> Excerpted text:

From: Jens Axboe <[email protected]>
To: io-uring <[email protected]>
Subject: [PATCH v3] io_uring: allow POLL_ADD with double poll_wait() users
Date: Fri, 15 May 2020 11:54:44 -0600 [thread overview]
Message-ID: <[email protected]> (raw)
Some file descriptors use separate waitqueues for their f_ops->poll()
handler, most commonly one for read and one for write. The io_uring
poll implementation doesn't work with that, as the 2nd poll_wait()
call will cause the io_uring poll request to -EINVAL.
This affects (at least) tty devices and /dev/random as well. This is a
big problem for event loops where some file descriptors work, and others
don't.
With this fix, io_uring handles multiple waitqueues.
Signed-off-by: Jens Axboe <[email protected]>
---
Changes since v2:
- Add double poll removal for the arm failure case
- poll->head init cleanup
diff --git a/fs/io_uring.c b/fs/io_uring.c
index 5fa17bb7fe20..770baa4704ac 100644
--- a/fs/io_uring.c
+++ b/fs/io_uring.c
@@ -4099,27 +4099,6 @@ struct io_poll_table {
int error;
};
-static void __io_queue_proc(struct io_poll_iocb *poll, struct io_poll_table *pt,
- struct wait_queue_head *head)

> Material provided:
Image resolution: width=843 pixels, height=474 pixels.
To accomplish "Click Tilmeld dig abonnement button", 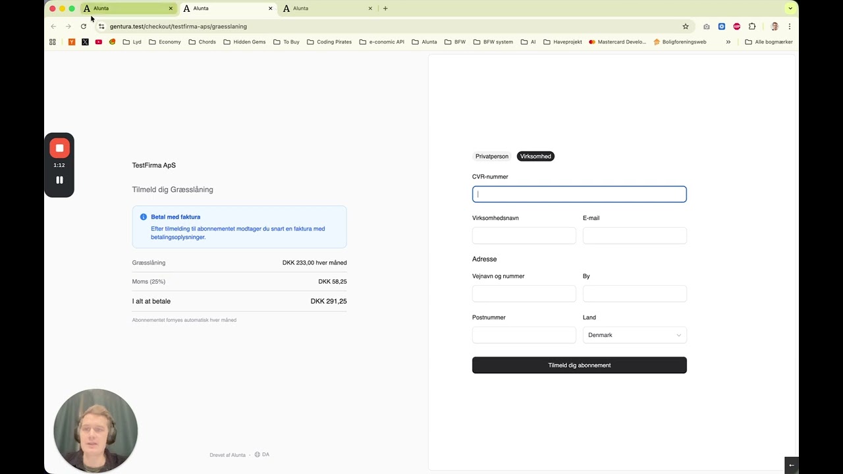I will 579,365.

> Work instructions:
A – List the header field names that appear at the top of the patch email.
B – Please edit the patch email from "From: Jens Axboe" up to and including "for their f_ops->poll()" and replace "waitqueues" with "wait queues".
C – According to the patch email, what was added since v2 for the arm failure case?
The material has nothing to do with the patch email.

> Solutions to the tasks:
A – From, To, Subject, Date, Message-ID

B –
From: Jens Axboe <[email protected]>
To: io-uring <[email protected]>
Subject: [PATCH v3] io_uring: allow POLL_ADD with double poll_wait() users
Date: Fri, 15 May 2020 11:54:44 -0600 [thread overview]
Message-ID: <[email protected]> (raw)
Some file descriptors use separate wait queues for their f_ops->poll()

C – Double poll removal.